O núcleo de mídia do Centro de Pesquisa e Documentação de História Contemporânea do Brasil (CPDOC), da Fundação Getulio Vargas, vem se especializando num tema que, na verdade, é um grande desafio: falar da mídia e de sua história, especialmente da mídia atual. Alzira Alves de Abreu, junto com os pesquisadores Fernando Lattman-Weltman e Mônica Almeida Kornis ? os autores da obra ?, apresentam o resultado de uma pesquisa que ajudará a compreender melhor a atuação da mídia em um período recente da história brasileira.

No capítulo "Jornalistas e jornalismo econômico na transição democrática", Alzira analisa as respostas dadas pela imprensa escrita ao regime não-democrático e o padrão de trabalho forjado nesse período. Explica como os jornalistas se organizaram e influenciaram a sociedade civil na transição e também mostra as características que definiram o trabalho jornalístico para driblar a censura. E ainda: como se posicionou o jornalismo econômico na época, como as editorias de Economia ganharam notoriedade, mantendo essa posição até hoje, e como se tornaram espaços de influência política na luta pela redemocratização.

Com base na minissérie Anos Dourados, escrita por Gilberto Braga e exibida pela Rede Globo, em 1986, Mônica Almeida Kornis demonstra como esse produto ficcional estabelece uma relação alegórica entre o governo Juscelino Kubitschek ? período no qual transcorre a ação, em meados dos anos 50 ? com a retomada democrática da então chamada "Nova República", ambas conjunturas identificadas por um clima de otimismo e de esperança.

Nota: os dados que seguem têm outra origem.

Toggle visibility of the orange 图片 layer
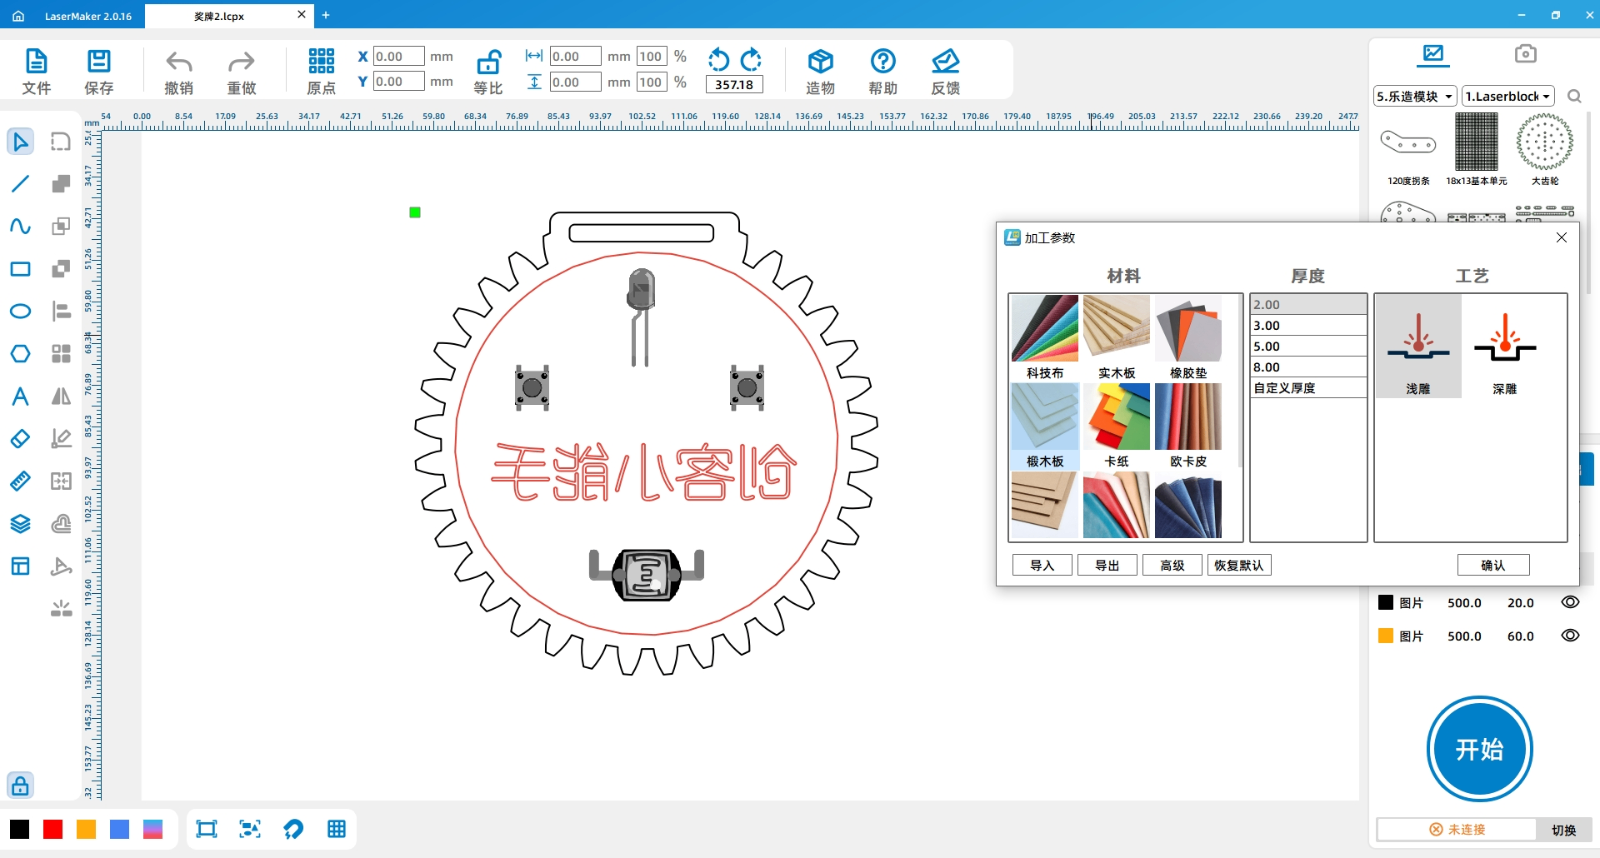[1570, 635]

Fernando Lattman-Weltman discute a reestruturação da imprensa e, em particular, como a mídia interfere diretamente na prestação de contas dos ocupantes de cargos públicos e o impacto da intervenção da mídia sobre a qualidade do exercício da cidadania na democracia brasileira. A seguir, trechos da entrevista com os pesquisadores.

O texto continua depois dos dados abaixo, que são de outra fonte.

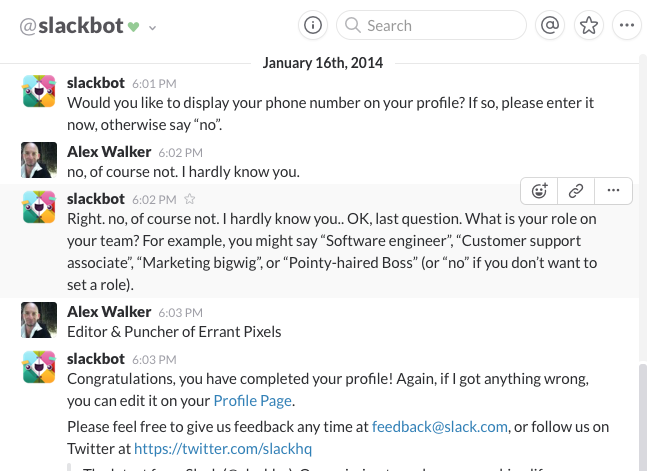Expand the @slackbot header dropdown chevron

pos(152,28)
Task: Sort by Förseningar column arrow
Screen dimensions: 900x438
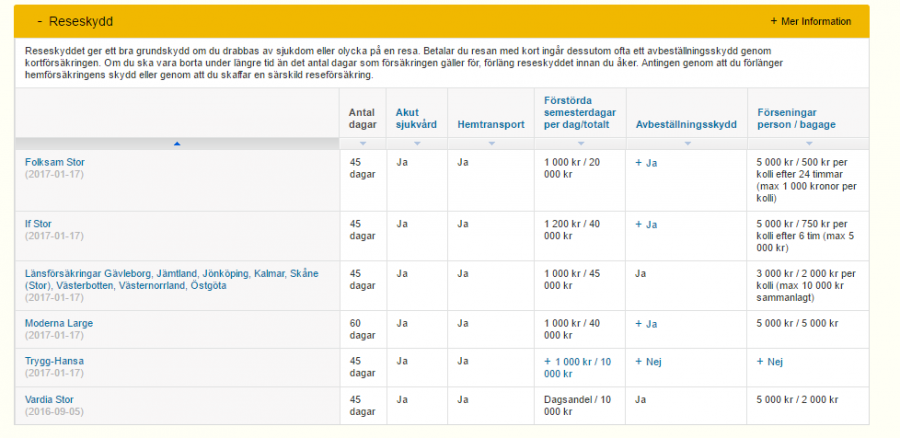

Qual importância desse estudo para o leitor e os profissionais de comunicação?

Alzira Alves de Abreu ? Nossa pesquisa busca ampliar o conhecimento do comportamento da mídia na fase de transição democrática. Nossa perspectiva é histórica e sociológica. Para os interessados nesse tema o livro acrescenta novos dados e informações que permitem questionar algumas idéias cristalizadas sobre o assunto.

Como a avalia o desempenho das editorias de economia hoje?

A.A.A. ? Elas continuaram o processo de melhor informar os leitores, todos os jornais atualmente contam com várias páginas dedicadas à economia e os jornalistas procuram se especializar na área.

O que poderia ser feito para melhorar a informação econômica dos jornais?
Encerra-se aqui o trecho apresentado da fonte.